Return the records that follow, matching each one exactly.

(EXTRACTED INFORMATION)

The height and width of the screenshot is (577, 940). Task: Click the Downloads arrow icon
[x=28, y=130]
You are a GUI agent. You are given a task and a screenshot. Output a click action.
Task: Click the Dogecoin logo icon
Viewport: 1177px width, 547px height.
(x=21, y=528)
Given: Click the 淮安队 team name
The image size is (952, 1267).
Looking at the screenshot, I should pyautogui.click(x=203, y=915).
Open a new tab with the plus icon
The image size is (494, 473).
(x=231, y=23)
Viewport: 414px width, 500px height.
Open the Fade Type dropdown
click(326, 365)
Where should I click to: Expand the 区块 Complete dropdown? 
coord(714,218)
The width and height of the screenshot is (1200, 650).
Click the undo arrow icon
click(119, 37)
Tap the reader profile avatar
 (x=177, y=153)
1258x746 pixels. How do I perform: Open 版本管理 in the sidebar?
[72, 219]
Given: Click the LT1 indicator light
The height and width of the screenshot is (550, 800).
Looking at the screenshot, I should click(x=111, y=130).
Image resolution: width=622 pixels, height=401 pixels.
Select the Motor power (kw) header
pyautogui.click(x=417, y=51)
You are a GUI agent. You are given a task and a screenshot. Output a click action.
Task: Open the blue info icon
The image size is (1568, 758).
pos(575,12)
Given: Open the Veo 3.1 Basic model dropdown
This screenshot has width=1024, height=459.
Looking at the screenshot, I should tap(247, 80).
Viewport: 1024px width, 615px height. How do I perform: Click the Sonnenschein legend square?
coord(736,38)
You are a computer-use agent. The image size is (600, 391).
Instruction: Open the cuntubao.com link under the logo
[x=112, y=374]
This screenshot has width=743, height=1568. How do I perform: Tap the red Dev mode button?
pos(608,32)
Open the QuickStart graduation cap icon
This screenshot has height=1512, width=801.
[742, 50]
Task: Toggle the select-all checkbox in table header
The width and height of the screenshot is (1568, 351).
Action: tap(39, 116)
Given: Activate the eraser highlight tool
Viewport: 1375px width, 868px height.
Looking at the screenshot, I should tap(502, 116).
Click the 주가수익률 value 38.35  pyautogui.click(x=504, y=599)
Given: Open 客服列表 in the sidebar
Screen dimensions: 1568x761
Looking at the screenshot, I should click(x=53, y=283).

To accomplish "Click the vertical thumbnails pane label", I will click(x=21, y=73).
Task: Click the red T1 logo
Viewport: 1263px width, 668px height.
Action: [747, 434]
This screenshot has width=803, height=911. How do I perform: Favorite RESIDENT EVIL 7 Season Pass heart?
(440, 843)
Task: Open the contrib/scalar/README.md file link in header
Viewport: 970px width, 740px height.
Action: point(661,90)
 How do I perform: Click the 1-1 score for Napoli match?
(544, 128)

(End EXTRACTED INFORMATION)

RESULT BELOW:
The height and width of the screenshot is (577, 940). Task: Click the Downloads arrow icon
[x=28, y=130]
You are a GUI agent. You are given a task and a screenshot. Output a click action.
Task: Click the Dogecoin logo icon
Viewport: 1177px width, 547px height.
(x=21, y=528)
Given: Click the 淮安队 team name
The image size is (952, 1267).
Looking at the screenshot, I should pyautogui.click(x=203, y=915).
Open a new tab with the plus icon
The image size is (494, 473).
(x=231, y=23)
Viewport: 414px width, 500px height.
Open the Fade Type dropdown
click(326, 365)
Where should I click to: Expand the 区块 Complete dropdown? 
coord(714,218)
The width and height of the screenshot is (1200, 650).
Click the undo arrow icon
click(119, 37)
Tap the reader profile avatar
 (x=177, y=153)
1258x746 pixels. How do I perform: Open 版本管理 in the sidebar?
[72, 219]
Given: Click the LT1 indicator light
The height and width of the screenshot is (550, 800).
Looking at the screenshot, I should click(x=111, y=130).
Image resolution: width=622 pixels, height=401 pixels.
Select the Motor power (kw) header
pyautogui.click(x=417, y=51)
You are a GUI agent. You are given a task and a screenshot. Output a click action.
Task: Open the blue info icon
The image size is (1568, 758).
pos(575,12)
Given: Open the Veo 3.1 Basic model dropdown
This screenshot has width=1024, height=459.
Looking at the screenshot, I should tap(247, 80).
Viewport: 1024px width, 615px height. How do I perform: Click the Sonnenschein legend square?
coord(736,38)
You are a computer-use agent. The image size is (600, 391).
Instruction: Open the cuntubao.com link under the logo
[x=112, y=374]
This screenshot has width=743, height=1568. How do I perform: Tap the red Dev mode button?
pos(608,32)
Open the QuickStart graduation cap icon
This screenshot has height=1512, width=801.
[742, 50]
Task: Toggle the select-all checkbox in table header
The width and height of the screenshot is (1568, 351).
Action: tap(39, 116)
Given: Activate the eraser highlight tool
Viewport: 1375px width, 868px height.
Looking at the screenshot, I should tap(502, 116).
Click the 주가수익률 value 38.35  pyautogui.click(x=504, y=599)
Given: Open 客服列表 in the sidebar
Screen dimensions: 1568x761
Looking at the screenshot, I should click(x=53, y=283).

To accomplish "Click the vertical thumbnails pane label", I will click(x=21, y=73).
Task: Click the red T1 logo
Viewport: 1263px width, 668px height.
Action: [747, 434]
This screenshot has width=803, height=911. How do I perform: Favorite RESIDENT EVIL 7 Season Pass heart?
(440, 843)
Task: Open the contrib/scalar/README.md file link in header
Viewport: 970px width, 740px height.
Action: point(661,90)
 How do I perform: Click the 1-1 score for Napoli match?
(544, 128)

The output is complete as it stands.